Reform the combat patch. Army SSI-FWTS reform represents an opportunity to better posture the service to succeed in competition by signaling and stewarding the skills required in future operations.

Current policy guidance and future projections alike show the nature of conflict shifting toward great power competition. For the first time, the National Security Strategy proposed an era of continuous competition—one that challenges the US security community to rethink nearly three decades of policy. However, just as during the previous iteration of great power competition, there will be demands for combat capabilities beneath the level of armed conflict.

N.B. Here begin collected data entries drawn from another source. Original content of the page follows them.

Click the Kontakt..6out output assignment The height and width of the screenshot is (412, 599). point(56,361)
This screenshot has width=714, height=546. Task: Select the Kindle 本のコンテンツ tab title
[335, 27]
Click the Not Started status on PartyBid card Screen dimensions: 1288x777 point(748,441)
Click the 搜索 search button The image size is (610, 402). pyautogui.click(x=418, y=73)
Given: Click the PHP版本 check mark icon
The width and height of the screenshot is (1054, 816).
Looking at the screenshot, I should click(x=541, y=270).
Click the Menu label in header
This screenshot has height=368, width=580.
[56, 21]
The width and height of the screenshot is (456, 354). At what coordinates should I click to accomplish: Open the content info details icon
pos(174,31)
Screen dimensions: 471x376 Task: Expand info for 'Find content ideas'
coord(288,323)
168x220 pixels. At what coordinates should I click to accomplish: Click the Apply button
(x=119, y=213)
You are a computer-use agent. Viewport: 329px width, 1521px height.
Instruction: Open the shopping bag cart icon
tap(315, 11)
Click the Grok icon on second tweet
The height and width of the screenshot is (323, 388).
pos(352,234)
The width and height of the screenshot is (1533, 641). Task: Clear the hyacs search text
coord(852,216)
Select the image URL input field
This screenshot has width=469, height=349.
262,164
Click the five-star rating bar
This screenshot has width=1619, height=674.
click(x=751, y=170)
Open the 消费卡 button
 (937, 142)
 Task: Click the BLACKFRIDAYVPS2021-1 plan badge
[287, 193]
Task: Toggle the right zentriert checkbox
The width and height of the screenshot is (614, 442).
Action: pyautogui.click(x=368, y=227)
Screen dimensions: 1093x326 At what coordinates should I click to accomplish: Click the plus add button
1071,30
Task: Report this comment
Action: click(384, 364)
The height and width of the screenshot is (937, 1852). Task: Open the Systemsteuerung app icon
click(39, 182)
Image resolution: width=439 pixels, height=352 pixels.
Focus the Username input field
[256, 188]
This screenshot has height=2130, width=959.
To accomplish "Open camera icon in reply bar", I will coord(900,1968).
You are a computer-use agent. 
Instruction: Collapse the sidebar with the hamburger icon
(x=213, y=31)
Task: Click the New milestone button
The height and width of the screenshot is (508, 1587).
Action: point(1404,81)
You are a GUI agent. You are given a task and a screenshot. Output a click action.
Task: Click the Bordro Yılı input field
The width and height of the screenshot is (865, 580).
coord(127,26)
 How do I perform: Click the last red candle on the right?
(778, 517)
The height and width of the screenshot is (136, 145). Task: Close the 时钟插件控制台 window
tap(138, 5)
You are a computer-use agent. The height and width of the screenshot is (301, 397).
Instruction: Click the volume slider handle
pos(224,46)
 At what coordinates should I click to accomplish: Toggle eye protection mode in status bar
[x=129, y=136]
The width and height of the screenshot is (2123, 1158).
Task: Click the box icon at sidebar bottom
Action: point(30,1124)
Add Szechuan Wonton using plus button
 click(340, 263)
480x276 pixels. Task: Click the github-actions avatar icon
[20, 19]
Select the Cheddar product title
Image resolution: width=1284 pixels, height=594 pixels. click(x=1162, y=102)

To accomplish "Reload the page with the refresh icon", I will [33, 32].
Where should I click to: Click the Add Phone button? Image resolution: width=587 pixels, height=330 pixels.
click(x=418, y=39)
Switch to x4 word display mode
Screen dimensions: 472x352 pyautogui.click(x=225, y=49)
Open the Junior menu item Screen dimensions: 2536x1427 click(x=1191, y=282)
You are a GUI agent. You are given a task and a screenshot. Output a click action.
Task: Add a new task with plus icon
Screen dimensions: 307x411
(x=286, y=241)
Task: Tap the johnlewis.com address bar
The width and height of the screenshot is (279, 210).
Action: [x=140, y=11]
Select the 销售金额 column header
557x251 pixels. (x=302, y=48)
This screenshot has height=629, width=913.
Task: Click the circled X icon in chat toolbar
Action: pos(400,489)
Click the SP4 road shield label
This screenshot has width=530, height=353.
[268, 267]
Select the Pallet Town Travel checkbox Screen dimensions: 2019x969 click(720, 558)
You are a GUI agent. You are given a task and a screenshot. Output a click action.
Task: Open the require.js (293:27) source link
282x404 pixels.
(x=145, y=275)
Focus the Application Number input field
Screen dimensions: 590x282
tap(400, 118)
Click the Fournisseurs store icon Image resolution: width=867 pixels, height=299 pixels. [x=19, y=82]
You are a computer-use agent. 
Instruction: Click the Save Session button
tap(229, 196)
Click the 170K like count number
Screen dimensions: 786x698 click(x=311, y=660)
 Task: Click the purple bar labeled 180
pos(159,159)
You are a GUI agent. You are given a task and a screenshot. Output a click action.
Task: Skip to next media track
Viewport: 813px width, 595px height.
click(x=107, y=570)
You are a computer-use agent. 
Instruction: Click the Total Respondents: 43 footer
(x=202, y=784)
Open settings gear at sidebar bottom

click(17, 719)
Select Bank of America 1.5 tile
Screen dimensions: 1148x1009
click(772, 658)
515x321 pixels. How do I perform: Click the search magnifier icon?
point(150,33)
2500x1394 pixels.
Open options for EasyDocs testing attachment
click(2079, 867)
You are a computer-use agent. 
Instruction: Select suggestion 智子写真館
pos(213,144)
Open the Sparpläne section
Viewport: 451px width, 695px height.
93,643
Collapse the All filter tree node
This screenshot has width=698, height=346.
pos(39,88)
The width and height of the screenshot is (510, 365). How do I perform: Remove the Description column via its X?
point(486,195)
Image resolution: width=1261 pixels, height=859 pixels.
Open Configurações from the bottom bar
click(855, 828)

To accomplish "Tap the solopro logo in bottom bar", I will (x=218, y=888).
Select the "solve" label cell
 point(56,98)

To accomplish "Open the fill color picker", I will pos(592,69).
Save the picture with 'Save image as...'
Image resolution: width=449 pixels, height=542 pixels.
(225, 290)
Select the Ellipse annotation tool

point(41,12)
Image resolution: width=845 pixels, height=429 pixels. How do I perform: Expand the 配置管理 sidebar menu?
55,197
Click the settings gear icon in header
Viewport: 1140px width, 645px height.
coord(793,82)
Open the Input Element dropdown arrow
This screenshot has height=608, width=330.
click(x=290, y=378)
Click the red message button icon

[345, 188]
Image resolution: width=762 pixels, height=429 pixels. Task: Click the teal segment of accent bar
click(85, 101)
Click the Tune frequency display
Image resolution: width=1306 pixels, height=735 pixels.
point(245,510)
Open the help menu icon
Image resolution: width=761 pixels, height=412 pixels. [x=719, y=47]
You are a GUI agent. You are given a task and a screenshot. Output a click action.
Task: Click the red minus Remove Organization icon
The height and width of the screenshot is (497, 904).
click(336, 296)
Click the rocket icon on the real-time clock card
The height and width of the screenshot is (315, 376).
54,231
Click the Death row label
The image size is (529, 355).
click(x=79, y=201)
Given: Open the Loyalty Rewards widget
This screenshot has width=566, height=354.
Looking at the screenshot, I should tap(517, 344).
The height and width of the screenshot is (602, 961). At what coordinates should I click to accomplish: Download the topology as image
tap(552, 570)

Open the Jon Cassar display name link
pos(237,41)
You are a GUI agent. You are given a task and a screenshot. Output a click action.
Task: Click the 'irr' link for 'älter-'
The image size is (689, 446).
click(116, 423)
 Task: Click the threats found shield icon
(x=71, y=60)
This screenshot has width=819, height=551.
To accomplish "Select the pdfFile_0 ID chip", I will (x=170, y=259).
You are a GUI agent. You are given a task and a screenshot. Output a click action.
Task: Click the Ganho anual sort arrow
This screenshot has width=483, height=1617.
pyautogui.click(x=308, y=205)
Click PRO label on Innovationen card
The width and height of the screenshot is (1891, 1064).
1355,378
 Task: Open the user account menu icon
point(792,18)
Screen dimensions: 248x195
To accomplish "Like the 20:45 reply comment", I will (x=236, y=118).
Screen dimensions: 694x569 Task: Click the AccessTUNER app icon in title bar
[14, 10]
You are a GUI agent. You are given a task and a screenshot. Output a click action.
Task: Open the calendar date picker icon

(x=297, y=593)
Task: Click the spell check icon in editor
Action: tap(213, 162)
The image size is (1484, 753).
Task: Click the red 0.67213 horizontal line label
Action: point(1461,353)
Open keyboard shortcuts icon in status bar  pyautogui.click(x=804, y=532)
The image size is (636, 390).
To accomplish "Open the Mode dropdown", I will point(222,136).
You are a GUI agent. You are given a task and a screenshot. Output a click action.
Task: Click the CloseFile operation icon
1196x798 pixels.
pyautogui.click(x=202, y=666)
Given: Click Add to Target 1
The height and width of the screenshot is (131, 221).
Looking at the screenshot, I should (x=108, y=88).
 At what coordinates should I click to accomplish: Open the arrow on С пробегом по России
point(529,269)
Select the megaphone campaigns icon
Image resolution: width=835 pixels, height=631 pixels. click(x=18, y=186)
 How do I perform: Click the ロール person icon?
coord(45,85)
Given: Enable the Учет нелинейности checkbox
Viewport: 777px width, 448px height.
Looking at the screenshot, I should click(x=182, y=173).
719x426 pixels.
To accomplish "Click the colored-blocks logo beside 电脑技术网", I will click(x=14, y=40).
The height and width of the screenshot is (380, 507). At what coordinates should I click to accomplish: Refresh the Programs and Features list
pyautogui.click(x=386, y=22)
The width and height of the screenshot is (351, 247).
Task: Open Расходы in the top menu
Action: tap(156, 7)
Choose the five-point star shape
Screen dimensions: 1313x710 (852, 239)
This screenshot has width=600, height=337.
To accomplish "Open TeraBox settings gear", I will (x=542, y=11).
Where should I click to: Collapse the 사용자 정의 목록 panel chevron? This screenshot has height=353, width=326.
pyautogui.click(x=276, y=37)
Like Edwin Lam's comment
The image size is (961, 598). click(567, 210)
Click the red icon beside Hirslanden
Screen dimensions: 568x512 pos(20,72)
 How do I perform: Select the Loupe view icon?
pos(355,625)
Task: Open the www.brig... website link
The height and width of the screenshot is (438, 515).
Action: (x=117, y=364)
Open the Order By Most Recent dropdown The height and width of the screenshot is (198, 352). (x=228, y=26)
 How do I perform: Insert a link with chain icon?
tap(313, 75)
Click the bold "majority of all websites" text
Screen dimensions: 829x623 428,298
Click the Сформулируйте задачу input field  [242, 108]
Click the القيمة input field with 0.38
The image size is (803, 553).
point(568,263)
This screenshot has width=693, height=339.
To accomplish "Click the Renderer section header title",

The Joint Concept for Integrated Campaigning replaced the binary war-and-peace model, introducing the competition continuum of cooperation, competition, and armed conflict. Rather than resort to armed conflict, states will utilize all instruments of power across the multiple domains of air, sea, land, space, and cyberspace. This is why the Pentagon has called on the force to foster a new, competitive mindset that encompasses the skills necessary to succeed. The combined weight of policy and conflict projection shows a drastically new competition focus, at levels less than armed conflict, requiring drastic mindset and skillset changes.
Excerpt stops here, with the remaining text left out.